Please reproduce word for word the stretch of the Target and Disney article that starts with "The Disney stores within" and finishes with "future of retail.".

====== Extract to read ======

On Sunday, Target made a pretty big announcement: It's partnering with Disney to create a unique shopping experience for fans of both brands.

The announcement included the following details:

  • Target will open 25 Disney "stores within a store" in October, with 40 more planned to open by next year;
  • A new Target store will open near the Walt Disney World Resort in Orlando in 2021; and
  • Target has also launched a Disney-themed section on its website, which features products from Pixar, Marvel, and Star Wars brands.

The Disney stores within Target will span an average of 750 square feet, according to CNBC. They'll be strategically located, next to--you guessed it--the kids' clothing and toy aisles. And they'll be staffed by Target employees who will receive special training in connection with the Disney brand.

Imagine these shops as a mini-version of the Disney stores you see in major cities (like New York and Paris), except accessible to many, many more people.

This is a brilliant partnership, on many levels--and has the potential to shape the future of retail.

Here's why.

Brand power (times two).

====== Information provided ======

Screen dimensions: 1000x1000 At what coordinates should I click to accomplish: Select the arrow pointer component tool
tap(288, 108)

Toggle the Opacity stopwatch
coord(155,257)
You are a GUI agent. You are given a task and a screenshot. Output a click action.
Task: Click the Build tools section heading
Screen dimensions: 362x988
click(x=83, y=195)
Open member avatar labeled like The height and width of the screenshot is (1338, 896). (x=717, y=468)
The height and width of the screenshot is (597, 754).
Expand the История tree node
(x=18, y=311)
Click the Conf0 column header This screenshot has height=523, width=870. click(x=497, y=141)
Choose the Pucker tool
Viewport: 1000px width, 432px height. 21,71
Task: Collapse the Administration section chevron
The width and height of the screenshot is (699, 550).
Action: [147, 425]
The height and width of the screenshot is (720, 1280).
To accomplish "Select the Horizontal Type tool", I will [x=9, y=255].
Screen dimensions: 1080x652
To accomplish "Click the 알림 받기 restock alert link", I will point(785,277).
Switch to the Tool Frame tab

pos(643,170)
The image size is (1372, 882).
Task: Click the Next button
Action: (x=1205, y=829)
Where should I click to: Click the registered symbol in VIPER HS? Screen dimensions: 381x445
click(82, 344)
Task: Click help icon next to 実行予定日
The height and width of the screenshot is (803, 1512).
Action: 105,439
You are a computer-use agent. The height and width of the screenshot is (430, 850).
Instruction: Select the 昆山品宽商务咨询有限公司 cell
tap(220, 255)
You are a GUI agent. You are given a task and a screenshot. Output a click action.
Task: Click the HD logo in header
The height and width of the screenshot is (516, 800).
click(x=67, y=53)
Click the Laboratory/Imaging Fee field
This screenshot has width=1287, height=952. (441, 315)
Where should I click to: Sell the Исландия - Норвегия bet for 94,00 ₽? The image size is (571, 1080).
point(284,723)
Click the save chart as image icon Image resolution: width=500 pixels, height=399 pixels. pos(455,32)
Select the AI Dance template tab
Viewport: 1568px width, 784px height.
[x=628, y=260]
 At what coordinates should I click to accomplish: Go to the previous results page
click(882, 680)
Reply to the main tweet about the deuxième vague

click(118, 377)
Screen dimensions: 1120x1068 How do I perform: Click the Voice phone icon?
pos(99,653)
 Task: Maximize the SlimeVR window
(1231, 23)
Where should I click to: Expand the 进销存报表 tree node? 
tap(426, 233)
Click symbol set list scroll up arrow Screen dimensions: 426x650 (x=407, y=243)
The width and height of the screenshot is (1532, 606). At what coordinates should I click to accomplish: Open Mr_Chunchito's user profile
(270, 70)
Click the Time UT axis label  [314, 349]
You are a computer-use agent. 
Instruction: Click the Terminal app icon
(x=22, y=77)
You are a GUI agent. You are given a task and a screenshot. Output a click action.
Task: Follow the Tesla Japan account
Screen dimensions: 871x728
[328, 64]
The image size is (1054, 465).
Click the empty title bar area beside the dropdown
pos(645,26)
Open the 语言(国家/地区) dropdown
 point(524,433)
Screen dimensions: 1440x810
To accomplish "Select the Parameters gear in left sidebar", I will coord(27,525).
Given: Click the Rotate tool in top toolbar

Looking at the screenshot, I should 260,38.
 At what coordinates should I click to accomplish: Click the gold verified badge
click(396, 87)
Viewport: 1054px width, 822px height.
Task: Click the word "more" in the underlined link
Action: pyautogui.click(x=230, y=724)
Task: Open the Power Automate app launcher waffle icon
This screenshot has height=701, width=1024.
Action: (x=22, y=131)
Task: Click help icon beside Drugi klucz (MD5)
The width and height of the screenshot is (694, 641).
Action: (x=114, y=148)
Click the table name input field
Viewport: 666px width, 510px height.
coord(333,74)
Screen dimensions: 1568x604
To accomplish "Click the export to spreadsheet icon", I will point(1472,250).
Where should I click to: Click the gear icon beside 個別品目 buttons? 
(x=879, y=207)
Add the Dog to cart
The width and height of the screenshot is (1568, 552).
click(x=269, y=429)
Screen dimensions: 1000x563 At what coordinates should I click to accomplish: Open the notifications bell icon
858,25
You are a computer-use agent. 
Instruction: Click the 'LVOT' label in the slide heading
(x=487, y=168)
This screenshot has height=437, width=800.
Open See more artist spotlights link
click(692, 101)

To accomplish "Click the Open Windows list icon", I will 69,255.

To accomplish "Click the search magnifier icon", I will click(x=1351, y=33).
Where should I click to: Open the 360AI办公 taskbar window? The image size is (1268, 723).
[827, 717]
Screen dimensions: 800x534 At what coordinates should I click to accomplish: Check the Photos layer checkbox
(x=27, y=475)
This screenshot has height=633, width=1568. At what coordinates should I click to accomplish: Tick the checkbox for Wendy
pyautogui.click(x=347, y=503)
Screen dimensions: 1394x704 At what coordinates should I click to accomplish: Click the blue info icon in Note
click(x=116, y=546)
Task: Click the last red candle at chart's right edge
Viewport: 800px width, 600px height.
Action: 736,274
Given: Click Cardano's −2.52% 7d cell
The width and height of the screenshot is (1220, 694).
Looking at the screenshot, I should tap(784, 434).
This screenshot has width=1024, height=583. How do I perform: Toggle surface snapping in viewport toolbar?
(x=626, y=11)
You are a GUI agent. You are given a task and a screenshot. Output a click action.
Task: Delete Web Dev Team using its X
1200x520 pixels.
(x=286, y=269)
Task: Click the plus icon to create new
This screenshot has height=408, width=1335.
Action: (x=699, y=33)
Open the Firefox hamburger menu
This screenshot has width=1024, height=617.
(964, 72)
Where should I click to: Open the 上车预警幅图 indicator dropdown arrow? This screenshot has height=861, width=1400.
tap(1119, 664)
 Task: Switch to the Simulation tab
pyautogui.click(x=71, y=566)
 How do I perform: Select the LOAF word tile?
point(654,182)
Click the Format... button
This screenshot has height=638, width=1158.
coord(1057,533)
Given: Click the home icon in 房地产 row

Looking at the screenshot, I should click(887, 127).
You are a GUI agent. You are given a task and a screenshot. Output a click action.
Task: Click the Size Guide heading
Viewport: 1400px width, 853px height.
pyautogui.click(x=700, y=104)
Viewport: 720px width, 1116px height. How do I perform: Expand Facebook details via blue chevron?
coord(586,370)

======

# Expected answer
The Disney stores within Target will span an average of 750 square feet, according to CNBC. They'll be strategically located, next to--you guessed it--the kids' clothing and toy aisles. And they'll be staffed by Target employees who will receive special training in connection with the Disney brand.

Imagine these shops as a mini-version of the Disney stores you see in major cities (like New York and Paris), except accessible to many, many more people.

This is a brilliant partnership, on many levels--and has the potential to shape the future of retail.